Skip to content
Last updated

Computer use is an experimental capability that allows the AI to interact with graphical interfaces — clicking, typing, scrolling, and navigating — as if it were a human user. This enables automation of tasks that don't have a programmatic API.

Experimental: Computer use is in preview. Behavior may be unpredictable on complex interfaces. Test thoroughly before using in production workflows.

Enabling Computer Use

{
 "organization_id": "org_your_org_id",
 "assistant_id": "asst_abc123",
 "tools": [{"type": "computer_use_preview"}],
 "inputs": [{"role": "user", "content": "Open the settings page and take a screenshot."}]
}

How It Works

  1. The model receives a screenshot of the current screen state
  2. It decides which action to take (click, type, scroll, etc.)
  3. The action is executed and a new screenshot is captured
  4. This loop continues until the task is complete or the model signals it's done

Each action cycle produces a computer_use_preview output item.

- **DATA**
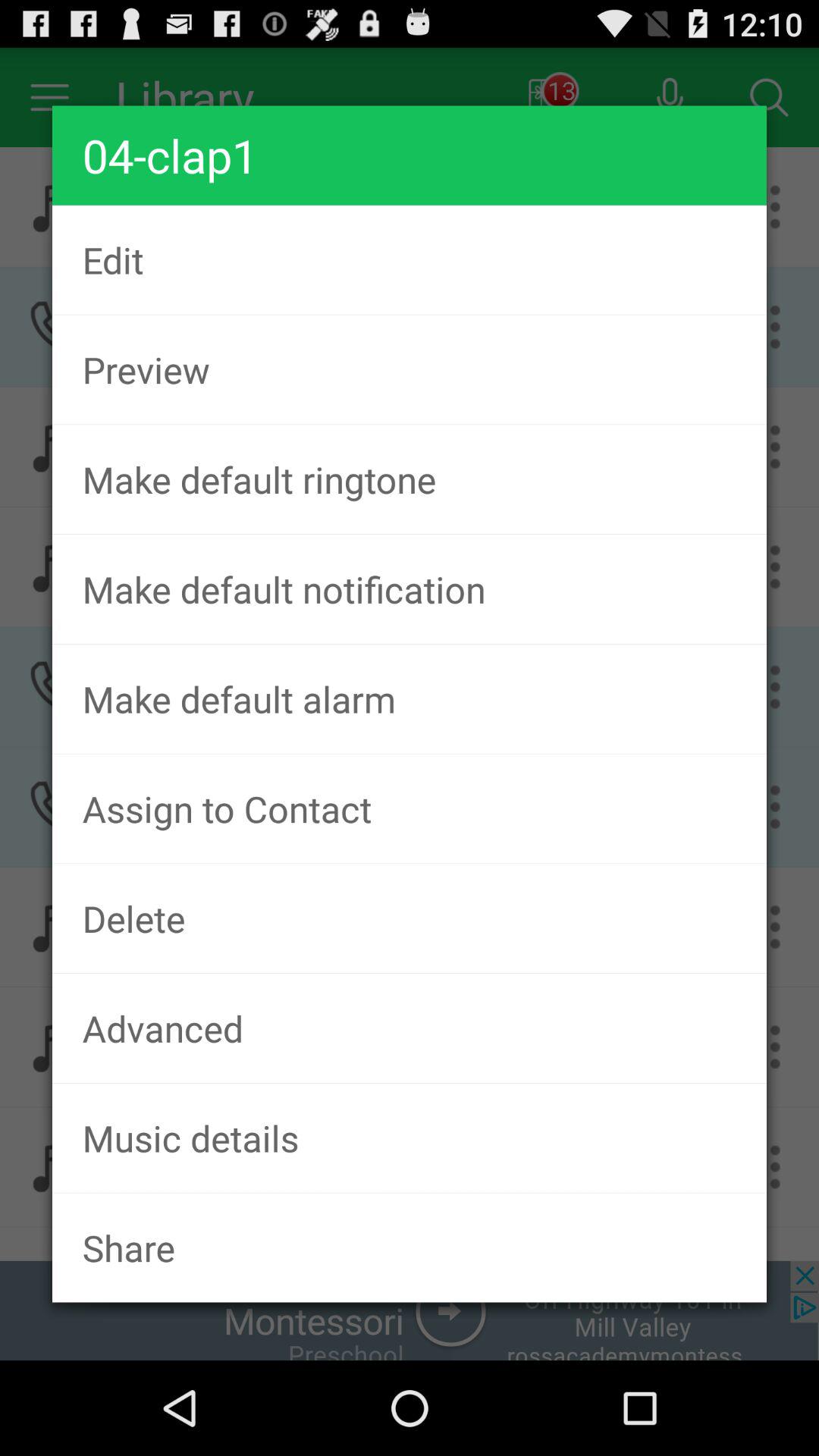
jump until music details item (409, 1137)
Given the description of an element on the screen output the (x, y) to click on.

- **YOUR GOAL**
Rewrite the computer use page from "3. The action" up to and including "computer_use_preview output item.", putting "performed" in place of "executed". The listing has no connection to the computer use page.

- **ANSWER TO THIS PROBLEM**
3. The action is performed and a new screenshot is captured
  4. This loop continues until the task is complete or the model signals it's done

Each action cycle produces a computer_use_preview output item.